There had definitely been a lot of pushback on obvious things like this being a proxy war, though it's not the thing that makes people the most angry.
Both in this thread and society in general, it's interesting how a war like this impacts discourse. Talking about NATO expansion has been completely normal for decades: as a concept, as geopolitical strategy, and directly related to Russia. Now, because some have claimed that NATO expansion was one of the reasons Russia chose to invade, and a subset of those again using it as a justification, this completely normal topic has been completely tabooed.
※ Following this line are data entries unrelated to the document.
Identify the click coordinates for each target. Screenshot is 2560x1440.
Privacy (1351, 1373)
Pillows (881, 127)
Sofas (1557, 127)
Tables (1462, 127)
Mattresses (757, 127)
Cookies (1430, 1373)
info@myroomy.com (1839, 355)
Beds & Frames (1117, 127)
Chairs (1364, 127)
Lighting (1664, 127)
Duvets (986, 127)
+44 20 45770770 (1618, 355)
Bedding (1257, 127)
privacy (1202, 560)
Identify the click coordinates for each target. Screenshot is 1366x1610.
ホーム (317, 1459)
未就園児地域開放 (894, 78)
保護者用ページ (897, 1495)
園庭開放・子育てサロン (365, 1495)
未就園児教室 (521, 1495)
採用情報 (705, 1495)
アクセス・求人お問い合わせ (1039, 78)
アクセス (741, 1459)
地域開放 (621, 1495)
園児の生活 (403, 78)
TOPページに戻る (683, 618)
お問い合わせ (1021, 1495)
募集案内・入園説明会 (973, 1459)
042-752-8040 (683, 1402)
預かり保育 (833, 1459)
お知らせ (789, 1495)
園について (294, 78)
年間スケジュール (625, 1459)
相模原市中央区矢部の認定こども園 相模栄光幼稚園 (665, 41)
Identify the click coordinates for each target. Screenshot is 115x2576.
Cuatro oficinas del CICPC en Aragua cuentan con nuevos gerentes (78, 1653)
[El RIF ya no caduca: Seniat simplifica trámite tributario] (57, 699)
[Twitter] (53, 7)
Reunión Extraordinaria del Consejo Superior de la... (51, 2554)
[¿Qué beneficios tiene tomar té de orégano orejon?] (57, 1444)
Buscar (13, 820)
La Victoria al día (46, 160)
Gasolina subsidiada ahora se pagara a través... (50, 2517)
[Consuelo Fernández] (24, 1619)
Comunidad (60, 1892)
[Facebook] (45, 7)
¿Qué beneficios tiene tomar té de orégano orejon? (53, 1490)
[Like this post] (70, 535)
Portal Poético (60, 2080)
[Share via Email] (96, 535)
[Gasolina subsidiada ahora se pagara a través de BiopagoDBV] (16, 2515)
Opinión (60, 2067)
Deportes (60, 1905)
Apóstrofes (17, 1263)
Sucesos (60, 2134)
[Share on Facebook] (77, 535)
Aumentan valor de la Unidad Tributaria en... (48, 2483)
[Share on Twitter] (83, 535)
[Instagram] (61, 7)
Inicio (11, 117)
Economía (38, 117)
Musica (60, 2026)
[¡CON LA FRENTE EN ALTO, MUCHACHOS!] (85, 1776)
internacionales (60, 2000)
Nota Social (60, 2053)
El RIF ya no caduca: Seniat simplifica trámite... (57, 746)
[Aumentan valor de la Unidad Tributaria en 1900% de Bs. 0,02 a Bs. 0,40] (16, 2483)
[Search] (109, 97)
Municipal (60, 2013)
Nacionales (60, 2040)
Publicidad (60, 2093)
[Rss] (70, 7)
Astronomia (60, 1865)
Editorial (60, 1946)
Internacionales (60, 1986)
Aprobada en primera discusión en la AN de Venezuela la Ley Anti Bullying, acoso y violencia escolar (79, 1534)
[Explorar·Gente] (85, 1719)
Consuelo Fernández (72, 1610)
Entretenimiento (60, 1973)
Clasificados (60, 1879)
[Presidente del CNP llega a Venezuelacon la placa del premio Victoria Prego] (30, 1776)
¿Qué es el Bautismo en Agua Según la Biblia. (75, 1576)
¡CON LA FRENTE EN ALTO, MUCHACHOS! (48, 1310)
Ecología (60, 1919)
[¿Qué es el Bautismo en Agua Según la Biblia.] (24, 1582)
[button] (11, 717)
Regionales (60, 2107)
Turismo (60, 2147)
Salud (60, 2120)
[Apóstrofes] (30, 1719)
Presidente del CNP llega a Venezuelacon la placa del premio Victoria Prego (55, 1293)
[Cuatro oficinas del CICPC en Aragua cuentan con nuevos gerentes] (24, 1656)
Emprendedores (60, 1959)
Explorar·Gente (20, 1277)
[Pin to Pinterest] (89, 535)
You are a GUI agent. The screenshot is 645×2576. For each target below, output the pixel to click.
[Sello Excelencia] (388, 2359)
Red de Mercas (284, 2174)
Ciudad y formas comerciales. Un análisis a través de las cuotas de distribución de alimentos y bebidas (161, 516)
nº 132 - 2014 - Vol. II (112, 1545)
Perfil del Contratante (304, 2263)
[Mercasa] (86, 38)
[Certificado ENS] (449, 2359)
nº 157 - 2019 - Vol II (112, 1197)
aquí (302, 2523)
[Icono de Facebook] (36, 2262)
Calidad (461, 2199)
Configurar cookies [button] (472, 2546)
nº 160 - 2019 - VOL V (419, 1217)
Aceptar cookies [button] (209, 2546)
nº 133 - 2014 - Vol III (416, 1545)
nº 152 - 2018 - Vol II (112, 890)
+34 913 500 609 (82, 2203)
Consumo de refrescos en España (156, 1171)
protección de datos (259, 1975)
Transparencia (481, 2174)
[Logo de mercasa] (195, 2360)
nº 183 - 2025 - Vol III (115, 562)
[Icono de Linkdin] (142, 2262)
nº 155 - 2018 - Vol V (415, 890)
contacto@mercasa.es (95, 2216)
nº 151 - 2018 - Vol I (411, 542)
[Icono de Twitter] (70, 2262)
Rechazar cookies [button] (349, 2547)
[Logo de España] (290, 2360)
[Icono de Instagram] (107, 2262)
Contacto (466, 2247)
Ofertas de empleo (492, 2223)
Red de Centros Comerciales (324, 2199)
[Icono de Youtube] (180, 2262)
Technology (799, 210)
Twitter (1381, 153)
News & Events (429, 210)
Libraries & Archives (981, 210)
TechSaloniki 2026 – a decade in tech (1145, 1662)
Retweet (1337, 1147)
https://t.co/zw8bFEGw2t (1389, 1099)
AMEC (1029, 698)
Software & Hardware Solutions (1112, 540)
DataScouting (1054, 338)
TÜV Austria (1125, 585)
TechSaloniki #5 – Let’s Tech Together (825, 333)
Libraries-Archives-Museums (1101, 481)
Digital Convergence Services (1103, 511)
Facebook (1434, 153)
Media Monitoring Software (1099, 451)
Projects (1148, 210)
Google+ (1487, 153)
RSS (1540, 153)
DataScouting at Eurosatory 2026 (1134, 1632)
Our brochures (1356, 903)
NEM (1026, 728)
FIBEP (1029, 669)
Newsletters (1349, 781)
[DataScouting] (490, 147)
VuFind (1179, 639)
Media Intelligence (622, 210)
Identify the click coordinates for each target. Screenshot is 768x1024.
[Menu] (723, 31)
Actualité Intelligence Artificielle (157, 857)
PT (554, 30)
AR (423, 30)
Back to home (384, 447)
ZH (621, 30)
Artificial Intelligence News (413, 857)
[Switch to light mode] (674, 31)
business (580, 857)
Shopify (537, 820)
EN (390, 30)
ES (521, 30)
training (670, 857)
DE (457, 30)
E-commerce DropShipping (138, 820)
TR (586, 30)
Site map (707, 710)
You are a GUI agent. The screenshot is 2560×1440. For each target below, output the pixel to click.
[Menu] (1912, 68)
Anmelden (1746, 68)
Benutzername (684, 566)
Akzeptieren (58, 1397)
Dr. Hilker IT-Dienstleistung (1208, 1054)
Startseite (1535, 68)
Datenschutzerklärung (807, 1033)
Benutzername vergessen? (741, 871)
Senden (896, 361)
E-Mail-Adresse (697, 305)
I'm sure I've told this story before, but I was watching an interview with some previous NATO bigshot, on a topic not related to Russia or Ukraine, and you could feel the tension when the once super common term was almost used: "[blaba] NATO expan... enlargement". You have to be able to talk about the concept still, but it's no longer socially or politically viable to use the words.
Similarly, in material talking about militant white supremacists, the Azov battalion had been a common topic of conversation for the last decade, for several reasons: it being an organized far white militia in and of itself, it being a way for far right people to travel to gain fighting and organizational experience, it being a recruitment network for the far right, and its position in far right general propaganda and advertisement. But now, because Putin made up the whole denazification thing as for why he invaded, any talk of Nazism is Russian propaganda and is getting memory holed. It's ignored, denied, downplayed, and the in vogue thing is to uncritically buy the nakedly politically convenient rebranding, even though no one believed that prior to 2022.
It's weird watching these 180 switch ups happen in real time.